Metals markets are turning increasingly nervous about the prospect of tariffs. According to the US Geological Survey (USGS), the US has a net import reliance of 13%, 44% and 46% for iron & steel, aluminium and copper, respectively. A prolonged trade conflict would slow global growth and hurt demand. Tariffs are a major headwind to metals, whether in force yet or not.
The latest LME COTR report shows that speculators increased their net long position in aluminium by 5,269 lots for a second consecutive week to 117,876 lots for the week ending 24 January, the highest since the week ending on 15 November 2024. Similarly, net bullish bets for copper rose by 3,507 lots for a fourth consecutive week to 67,624 lots (the highest since the week ending 8 November 2024) at the end of last week. In contrast, money managers decreased net bullish bets for zinc by 651 lots to 28,853 lots as of last Friday.
Energy – Crude oil steady
Crude oil prices steadied yesterday after a sharp fall over the past few sessions as the US prepares to impose tariffs on imports from Canada, Mexico and China from Saturday. NYMEX WTI currently trades at US$73.6/bbl while ICE Brent trades at US$77.3/bbl. WTI’s discount to Brent has narrowed to an average of US$3.6/bbl this year so far compared to an average of US$4.4/bbl for the full year 2024 as higher tariffs could make the oil supplies relatively tight in the US market.
The weekly inventory report from the American Petroleum Institute was a mixed bag. The API reported that the US crude oil inventory increased by 2.86m barrels over the last week although crude oil stocks at Cushing, Oklahoma fell by 144k barrels. For products, gasoline inventory was reported to have increased by 1.89m barrels while distillate inventory dropped by 3.75m barrels.
Despite the recent weakness in the oil market, demand for Middle East crude appears to remain strong with the market expecting Saudi Arabia to raise official selling price by around US$2/bbl for Asian buyers for March deliveries.
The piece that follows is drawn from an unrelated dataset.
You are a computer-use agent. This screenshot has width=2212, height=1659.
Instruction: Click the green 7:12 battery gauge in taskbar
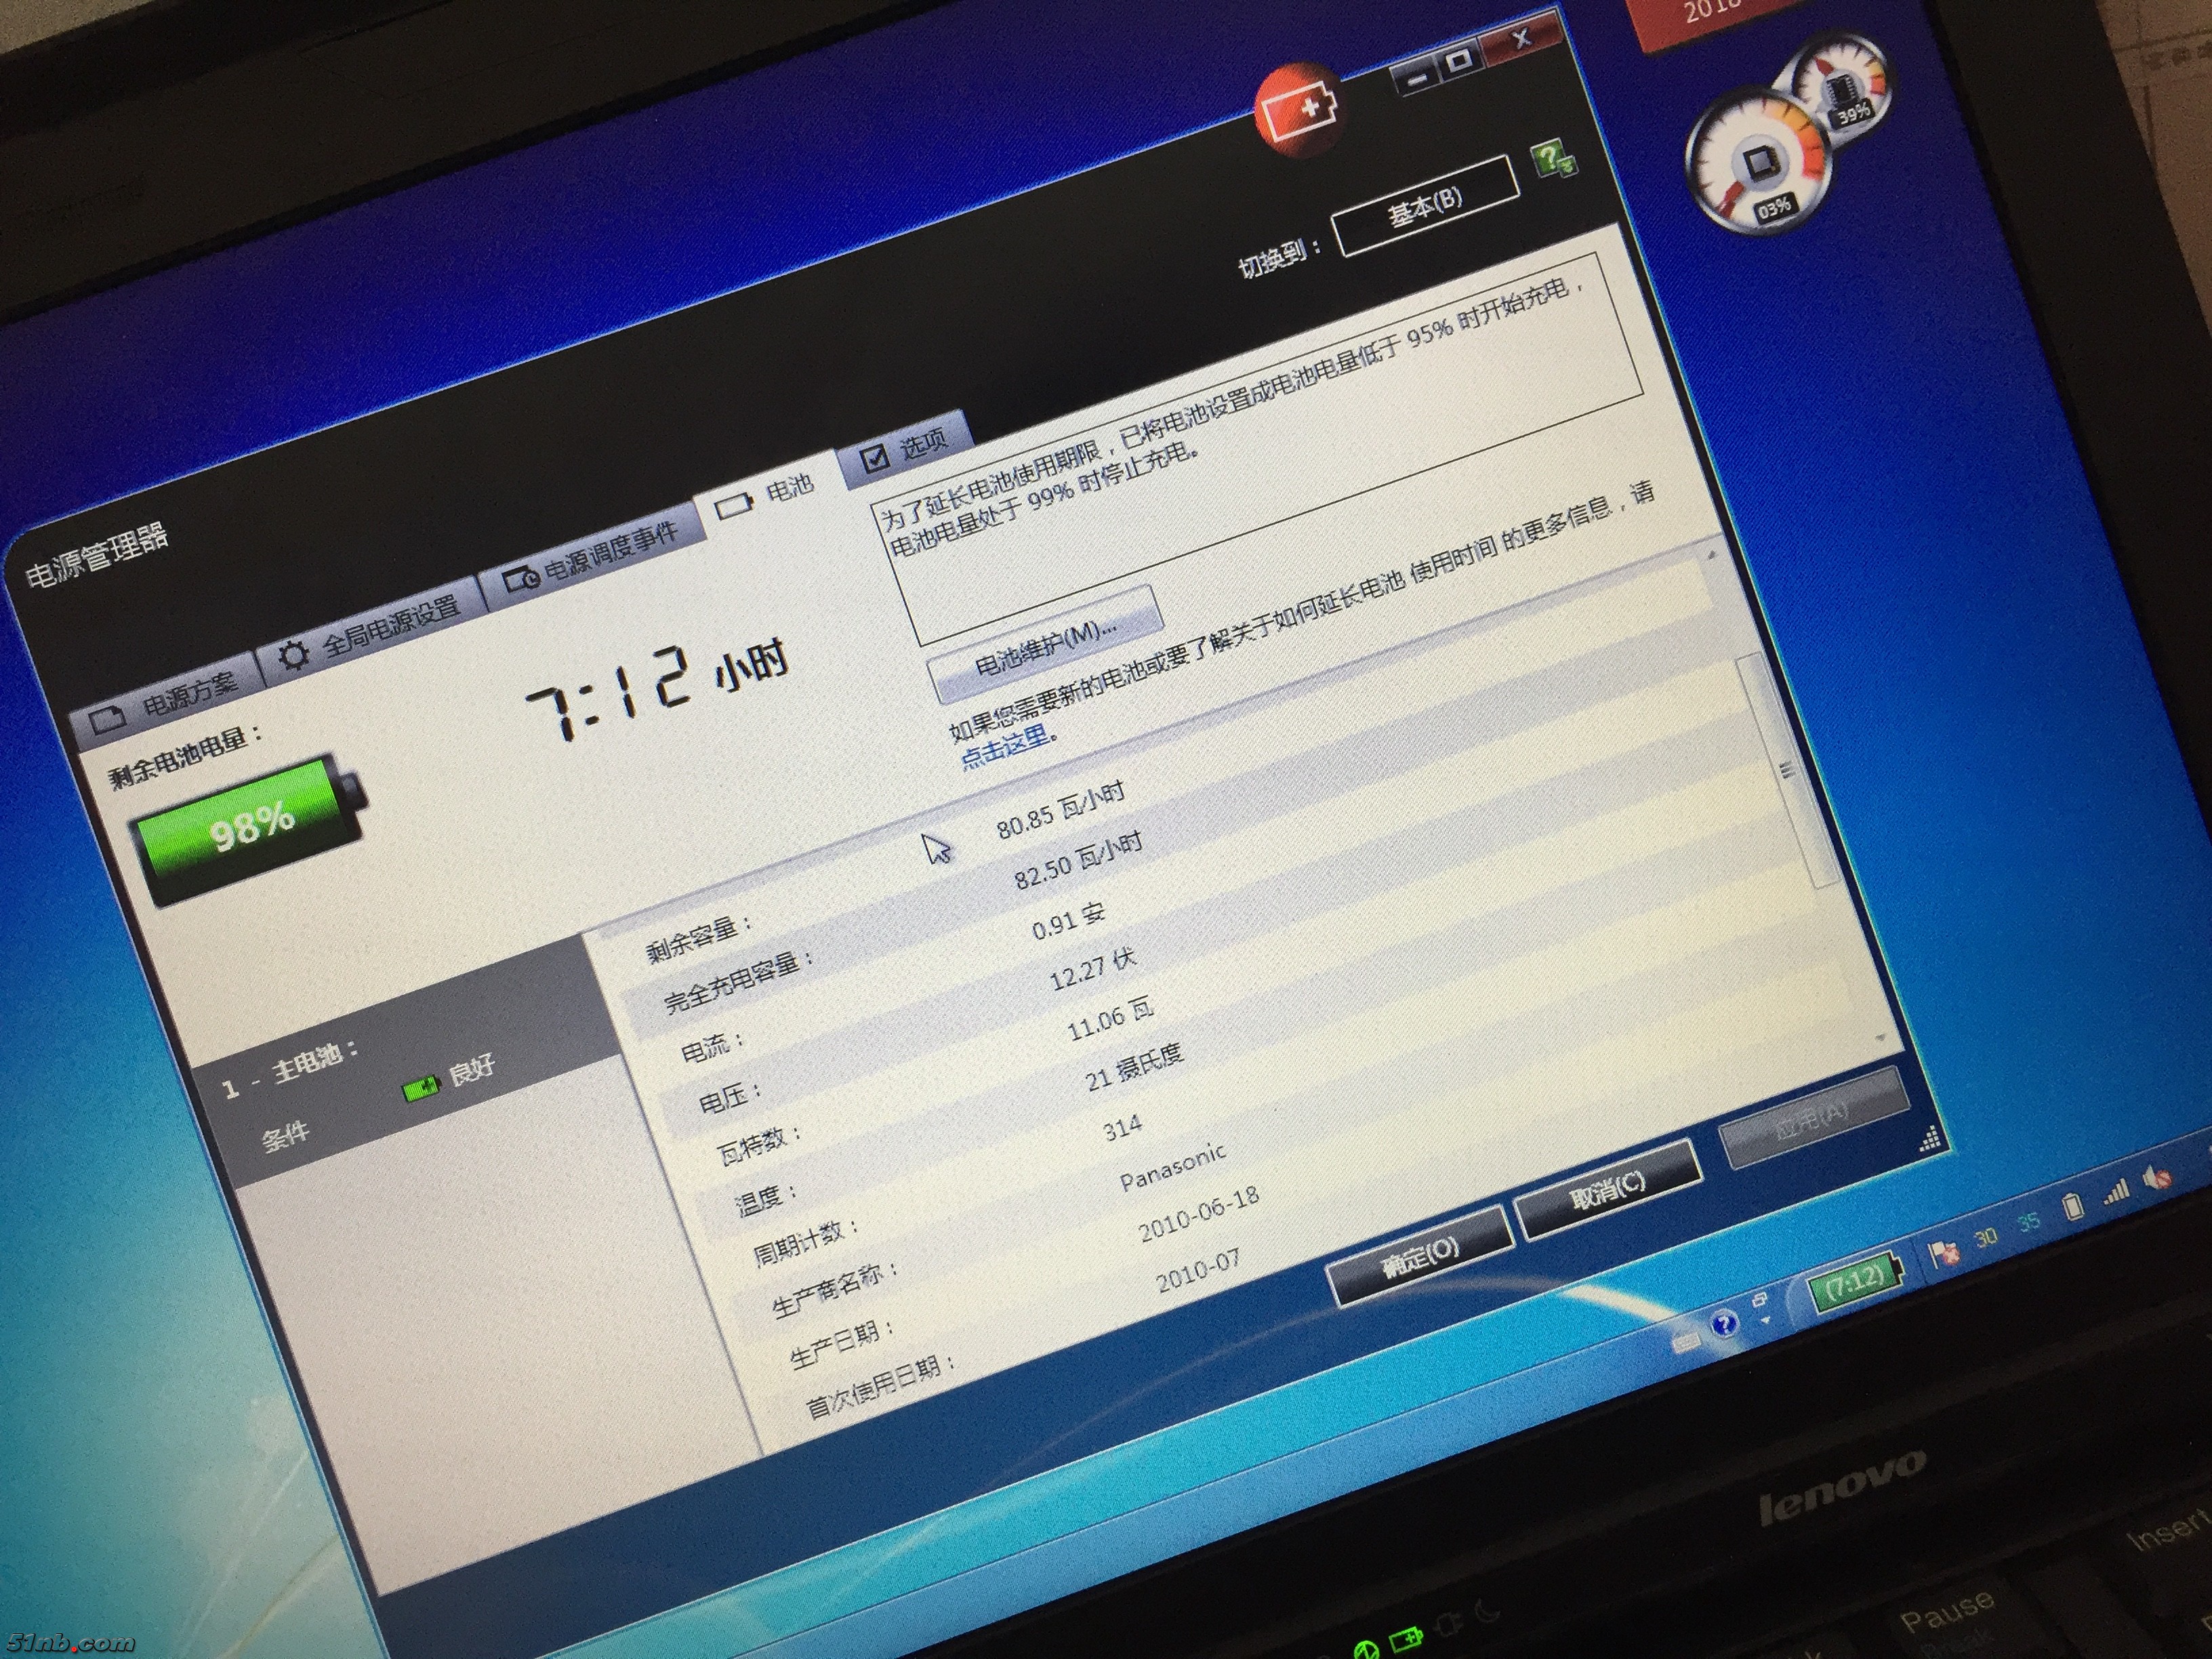coord(1855,1282)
Saudi Arabia has raised the OSP by around US$0.6/bbl for Feb deliveries for Asian buyers.
Agriculture – Brazil forecasts lower coffee output
Brazil’s agriculture agency, CONAB, in its first estimates for the 2025 season expects Brazil’s coffee production to fall 4.4% YoY to 51.8m bags. The agency said that the low biennial cycle, water restrictions, and high temperatures during the flowering phase, would decline coffee yield by 3% YoY to 28 bags/hectare. The agency estimates that the Arabica production could drop by 12.4% YoY to 34.7m bags (the lowest level since 2022), while the Robusta production could increase to 17.1m bags (+17.2% YoY) for the season.
The latest fortnightly report from UNICA shows sugar cane crushing in Central-South Brazil at 0.4mt over the first half of January, down 64% from a year ago. Sugar production dropped to just 9kt, down 78.2% YoY, with around 21% cane allocated to sugar production. The latest numbers leave the cumulative cane crush at 614mt, down 4.9% YoY, while cumulative sugar production fell 5.5% YoY to 39.8mt for the 2024/25 season.
Recent data from the European Commission shows that EU soft-wheat exports for the 2024/25 season dropped to 12.2mt as of 26 January, down 37% compared to 19.4mt of exports a year ago. The fall in exports could be primarily attributed to the declining domestic production for the ongoing season. Nigeria, Morocco, and the UK were the top destinations for these shipments. Meanwhile, EU corn imports increased 4% YoY to 11.4mt for the abovementioned period.